• **DESCRIPTION OF THE TASK**
Reproduce, please, only the lines from the first line below to the line containing "Given: Toggle the first flag icon", inclusive.

(Items from a data source)

- - -

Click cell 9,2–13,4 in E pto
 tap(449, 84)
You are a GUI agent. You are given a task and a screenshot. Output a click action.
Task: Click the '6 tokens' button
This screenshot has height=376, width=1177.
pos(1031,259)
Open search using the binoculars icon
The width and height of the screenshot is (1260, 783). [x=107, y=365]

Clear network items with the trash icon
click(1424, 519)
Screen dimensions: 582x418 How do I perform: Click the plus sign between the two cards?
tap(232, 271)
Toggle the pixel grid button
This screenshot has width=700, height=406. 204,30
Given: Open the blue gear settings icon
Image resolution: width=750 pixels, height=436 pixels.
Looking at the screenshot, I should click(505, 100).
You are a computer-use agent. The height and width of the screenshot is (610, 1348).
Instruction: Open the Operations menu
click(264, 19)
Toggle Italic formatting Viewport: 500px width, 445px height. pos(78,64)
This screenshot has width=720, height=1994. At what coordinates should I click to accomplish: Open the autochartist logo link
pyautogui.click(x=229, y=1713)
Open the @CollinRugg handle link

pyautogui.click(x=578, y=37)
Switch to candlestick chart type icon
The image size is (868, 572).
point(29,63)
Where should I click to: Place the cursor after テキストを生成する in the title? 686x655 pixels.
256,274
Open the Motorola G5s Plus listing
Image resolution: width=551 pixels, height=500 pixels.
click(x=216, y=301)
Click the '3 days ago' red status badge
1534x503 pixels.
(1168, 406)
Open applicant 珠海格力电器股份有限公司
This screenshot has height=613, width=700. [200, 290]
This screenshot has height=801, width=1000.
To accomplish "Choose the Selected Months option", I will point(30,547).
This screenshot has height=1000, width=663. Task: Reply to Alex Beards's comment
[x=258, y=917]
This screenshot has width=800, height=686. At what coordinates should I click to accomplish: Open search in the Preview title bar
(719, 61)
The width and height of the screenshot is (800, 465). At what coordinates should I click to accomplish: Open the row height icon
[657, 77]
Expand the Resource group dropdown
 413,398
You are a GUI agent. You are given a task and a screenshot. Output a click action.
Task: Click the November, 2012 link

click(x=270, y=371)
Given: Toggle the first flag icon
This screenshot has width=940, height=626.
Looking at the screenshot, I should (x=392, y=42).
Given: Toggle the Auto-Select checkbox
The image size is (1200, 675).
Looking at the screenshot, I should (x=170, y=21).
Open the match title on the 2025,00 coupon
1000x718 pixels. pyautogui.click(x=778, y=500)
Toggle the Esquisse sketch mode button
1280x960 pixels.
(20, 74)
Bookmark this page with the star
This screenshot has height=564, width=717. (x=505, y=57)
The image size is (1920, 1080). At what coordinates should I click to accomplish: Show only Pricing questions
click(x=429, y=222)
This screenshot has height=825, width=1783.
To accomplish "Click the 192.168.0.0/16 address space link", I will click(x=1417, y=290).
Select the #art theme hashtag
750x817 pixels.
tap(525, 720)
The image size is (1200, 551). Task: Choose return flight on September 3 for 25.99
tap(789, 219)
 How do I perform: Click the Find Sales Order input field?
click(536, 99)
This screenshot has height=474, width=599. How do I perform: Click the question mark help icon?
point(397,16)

- - -

• **WRITTEN SOLUTION**
Click cell 9,2–13,4 in E pto
 tap(449, 84)
You are a GUI agent. You are given a task and a screenshot. Output a click action.
Task: Click the '6 tokens' button
This screenshot has height=376, width=1177.
pos(1031,259)
Open search using the binoculars icon
The width and height of the screenshot is (1260, 783). [x=107, y=365]

Clear network items with the trash icon
click(1424, 519)
Screen dimensions: 582x418 How do I perform: Click the plus sign between the two cards?
tap(232, 271)
Toggle the pixel grid button
This screenshot has width=700, height=406. 204,30
Given: Open the blue gear settings icon
Image resolution: width=750 pixels, height=436 pixels.
Looking at the screenshot, I should click(505, 100).
You are a computer-use agent. The height and width of the screenshot is (610, 1348).
Instruction: Open the Operations menu
click(264, 19)
Toggle Italic formatting Viewport: 500px width, 445px height. pos(78,64)
This screenshot has width=720, height=1994. At what coordinates should I click to accomplish: Open the autochartist logo link
pyautogui.click(x=229, y=1713)
Open the @CollinRugg handle link

pyautogui.click(x=578, y=37)
Switch to candlestick chart type icon
The image size is (868, 572).
point(29,63)
Where should I click to: Place the cursor after テキストを生成する in the title? 686x655 pixels.
256,274
Open the Motorola G5s Plus listing
Image resolution: width=551 pixels, height=500 pixels.
click(x=216, y=301)
Click the '3 days ago' red status badge
1534x503 pixels.
(1168, 406)
Open applicant 珠海格力电器股份有限公司
This screenshot has height=613, width=700. [200, 290]
This screenshot has height=801, width=1000.
To accomplish "Choose the Selected Months option", I will point(30,547).
This screenshot has height=1000, width=663. Task: Reply to Alex Beards's comment
[x=258, y=917]
This screenshot has width=800, height=686. At what coordinates should I click to accomplish: Open search in the Preview title bar
(719, 61)
The width and height of the screenshot is (800, 465). At what coordinates should I click to accomplish: Open the row height icon
[657, 77]
Expand the Resource group dropdown
 413,398
You are a GUI agent. You are given a task and a screenshot. Output a click action.
Task: Click the November, 2012 link

click(x=270, y=371)
Given: Toggle the first flag icon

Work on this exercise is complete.